* _TEXTO FORNECIDO_

-=-=-

Saturday, 20 de April de 2024 ISSN 1519-7670 - Ano 24 - nº 1284

Um internacional sistema de indiferença

Na terceira e última parte de Os Sertões (1902), de Euclides da Cunha, intitulada ‘A Luta’, quando a revolução anti-sistêmica de Canudos dá mostras evidentes de que foi derrotada, sobretudo com a morte de Antônio Conselheiro, é possível ler um parágrafo em que um general do exército destrói parte da Igreja do Arraial, dessacralizando-a, como um fiel ímpio religioso, se é que me entendem. O gesto ‘iconoclástico’ do general é em seguida imitado por um soldado raso, pois este, com dinamite, destrói e dessacraliza de vez a Igreja de Canudos, buscando, com esse gesto, ser reconhecido como valente profanador da Igreja do povo, seja pelo general, seja pelos demais soldados rasos como ele.

De forma perspicaz, no parágrafo posterior, a cena apresentada em Os Sertões é outra: Euclides da Cunha narra – descreve, com detalhes – um general totalmente indiferente diante das mortes de miseráveis crianças, mulheres, homens e velhos da dizimada Canudos. Mesmo estando no centro do cenário dessas trágicas ‘mortes matadas’, Artur Oscar, general do oficial exército brasileiro que massacrou Canudos, realiza, no entanto, ‘palestras, discorre sobre assuntos diversos, sempre com o espírito franco e jovial’.

-=-=-

* _ITENS EXTRAÍDOS_
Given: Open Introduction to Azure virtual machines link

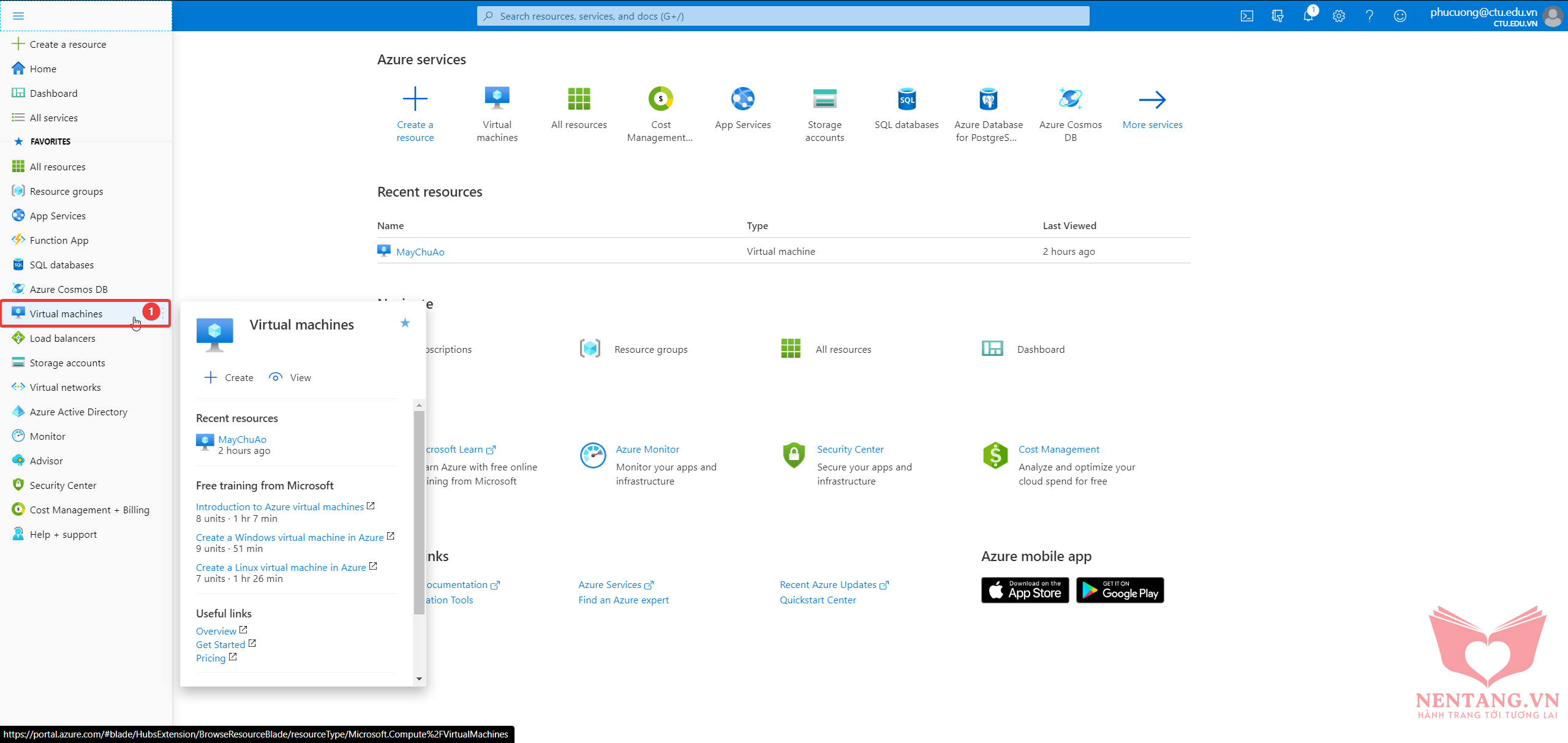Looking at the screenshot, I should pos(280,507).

-=-=-

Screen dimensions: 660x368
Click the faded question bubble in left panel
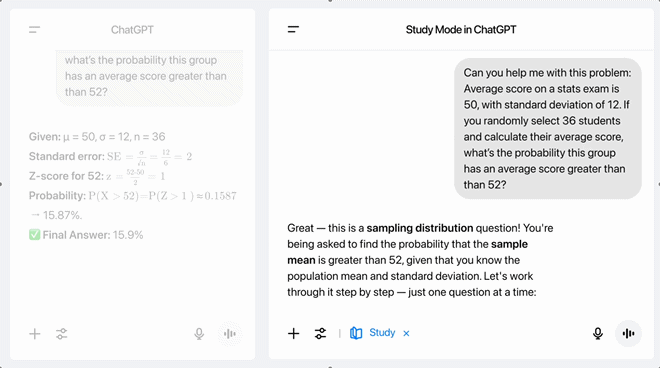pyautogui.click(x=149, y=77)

-=-=-

* _O QUE FAZER_
Dê continuidade ao texto sobre Os Sertões, começando logo após a última frase apresentada.

* _RESPOSTA_
Tendo em vista ainda o parágrafo em que o general Artur Oscar entra deploravelmente para a História do Brasil, Euclides da Cunha descreve a indiferença dos assassinos em face dos assassinados, demonstrando claramente que não há arrependimento, sentimento de culpa, asco, nada. A comunidade de Canudos é massacrada e todos os ‘vencedores’ das forças oficiais do Brasil estão leves, satisfeitos, alegres e seguem suas vidas privadas, com os pedantismos, as arrogâncias e inclusive as alegrias e algaravias dos jovens, como se nada tivesse ocorrido, como se cerca de vinte mil brasileiros exilados pela pobreza, o pior exílio de todos, não tivessem sido dizimados sem piedade.

A profanação de ‘crenças e valores’

A indiferença é parte da profanação da Igreja de Canudos, a parte principal, aliás, de vez que se constitui como uma atitude de desprezo profundo à vida daquelas pessoas desterradas, logo à ‘igreja’ de suas vidas ou de suas vidas como ‘igreja’, como religiosidade que insiste em viver, apesar da indiferença geral. O obstáculo à alegria dos poucos foi suplantado e devidamente esconjurando. É hora de fingir conhecimentos, camaradagens, simpatias, sentimentos de honra. É hora, enfim, de viver as trivialidades de nossas taras, manias, luxos, egoísmos, sentimentalismos, amores românticos, pois o povo se encontra em seu devido lugar: a dependência, a humilhação, a derrota, o servilismo, a morte.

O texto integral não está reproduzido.